(Pixel coordinate grounding data)

━━━━━━

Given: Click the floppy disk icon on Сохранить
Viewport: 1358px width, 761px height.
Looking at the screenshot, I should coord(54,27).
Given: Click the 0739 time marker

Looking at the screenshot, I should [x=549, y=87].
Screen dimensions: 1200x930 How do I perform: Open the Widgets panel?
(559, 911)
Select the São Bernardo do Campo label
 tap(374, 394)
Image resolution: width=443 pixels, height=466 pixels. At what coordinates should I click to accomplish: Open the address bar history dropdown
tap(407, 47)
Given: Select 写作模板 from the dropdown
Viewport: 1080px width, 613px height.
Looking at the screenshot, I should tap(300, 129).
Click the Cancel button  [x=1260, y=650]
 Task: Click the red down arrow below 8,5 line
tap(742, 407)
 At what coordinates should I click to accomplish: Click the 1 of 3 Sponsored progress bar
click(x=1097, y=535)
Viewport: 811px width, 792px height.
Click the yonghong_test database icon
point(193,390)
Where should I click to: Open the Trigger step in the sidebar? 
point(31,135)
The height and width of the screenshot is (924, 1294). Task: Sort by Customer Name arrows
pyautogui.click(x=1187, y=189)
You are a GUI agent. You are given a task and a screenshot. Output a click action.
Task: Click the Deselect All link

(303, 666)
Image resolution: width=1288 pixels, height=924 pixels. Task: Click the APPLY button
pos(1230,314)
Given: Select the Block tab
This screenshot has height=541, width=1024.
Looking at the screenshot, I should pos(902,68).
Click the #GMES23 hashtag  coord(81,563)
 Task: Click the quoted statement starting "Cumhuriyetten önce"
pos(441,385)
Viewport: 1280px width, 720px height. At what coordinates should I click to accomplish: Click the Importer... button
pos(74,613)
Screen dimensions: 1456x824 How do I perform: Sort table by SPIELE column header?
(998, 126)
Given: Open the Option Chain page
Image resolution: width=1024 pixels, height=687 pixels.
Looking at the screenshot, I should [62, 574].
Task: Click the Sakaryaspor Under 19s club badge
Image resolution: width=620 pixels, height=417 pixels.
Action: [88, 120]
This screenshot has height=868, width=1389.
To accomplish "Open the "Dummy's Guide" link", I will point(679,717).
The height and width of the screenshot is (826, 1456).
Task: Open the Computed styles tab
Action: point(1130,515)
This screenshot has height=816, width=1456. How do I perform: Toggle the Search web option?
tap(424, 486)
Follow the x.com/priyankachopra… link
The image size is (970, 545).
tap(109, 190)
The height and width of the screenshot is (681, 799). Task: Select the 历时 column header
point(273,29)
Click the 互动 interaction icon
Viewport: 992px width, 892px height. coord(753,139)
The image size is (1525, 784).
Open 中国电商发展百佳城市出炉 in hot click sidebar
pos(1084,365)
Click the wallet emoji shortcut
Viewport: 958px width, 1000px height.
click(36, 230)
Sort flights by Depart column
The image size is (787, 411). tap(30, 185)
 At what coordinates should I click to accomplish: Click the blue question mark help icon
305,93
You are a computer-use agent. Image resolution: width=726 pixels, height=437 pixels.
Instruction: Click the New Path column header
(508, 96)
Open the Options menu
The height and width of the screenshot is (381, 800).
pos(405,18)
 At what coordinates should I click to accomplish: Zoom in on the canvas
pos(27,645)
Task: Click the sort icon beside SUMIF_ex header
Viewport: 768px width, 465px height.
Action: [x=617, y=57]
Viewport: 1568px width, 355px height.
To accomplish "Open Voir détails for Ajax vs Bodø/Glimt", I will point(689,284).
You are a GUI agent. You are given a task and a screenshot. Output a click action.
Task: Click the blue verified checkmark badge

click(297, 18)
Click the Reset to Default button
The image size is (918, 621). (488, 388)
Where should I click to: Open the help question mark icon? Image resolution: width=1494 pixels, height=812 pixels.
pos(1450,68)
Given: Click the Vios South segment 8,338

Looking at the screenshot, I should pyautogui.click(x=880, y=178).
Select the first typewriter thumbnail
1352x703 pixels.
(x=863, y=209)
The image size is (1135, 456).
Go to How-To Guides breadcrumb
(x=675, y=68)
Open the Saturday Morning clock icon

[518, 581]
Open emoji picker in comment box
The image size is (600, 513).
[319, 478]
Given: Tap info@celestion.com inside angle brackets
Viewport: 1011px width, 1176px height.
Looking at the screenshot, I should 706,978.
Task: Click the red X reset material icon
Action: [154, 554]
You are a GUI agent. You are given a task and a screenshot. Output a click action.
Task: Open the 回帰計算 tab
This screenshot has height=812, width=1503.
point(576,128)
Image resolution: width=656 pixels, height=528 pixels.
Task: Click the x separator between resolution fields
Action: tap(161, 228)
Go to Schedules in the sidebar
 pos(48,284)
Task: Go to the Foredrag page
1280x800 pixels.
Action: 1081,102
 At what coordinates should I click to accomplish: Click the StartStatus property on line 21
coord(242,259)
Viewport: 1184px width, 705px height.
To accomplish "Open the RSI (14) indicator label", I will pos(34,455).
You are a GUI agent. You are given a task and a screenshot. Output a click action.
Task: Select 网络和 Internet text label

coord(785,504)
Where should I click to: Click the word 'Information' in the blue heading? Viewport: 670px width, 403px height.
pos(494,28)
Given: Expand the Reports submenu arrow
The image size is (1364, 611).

━━━━━━

## WHAT TO DO
Only these are to be transcribed: the line with "Viewport: 1184px width, 705px height." and every line after it through the last line of the entries, each exactly.

## RESPONSE TO THIS EXERCISE
Viewport: 1184px width, 705px height.
To accomplish "Open the RSI (14) indicator label", I will pos(34,455).
You are a GUI agent. You are given a task and a screenshot. Output a click action.
Task: Select 网络和 Internet text label

coord(785,504)
Where should I click to: Click the word 'Information' in the blue heading? Viewport: 670px width, 403px height.
pos(494,28)
Given: Expand the Reports submenu arrow
The image size is (1364, 611).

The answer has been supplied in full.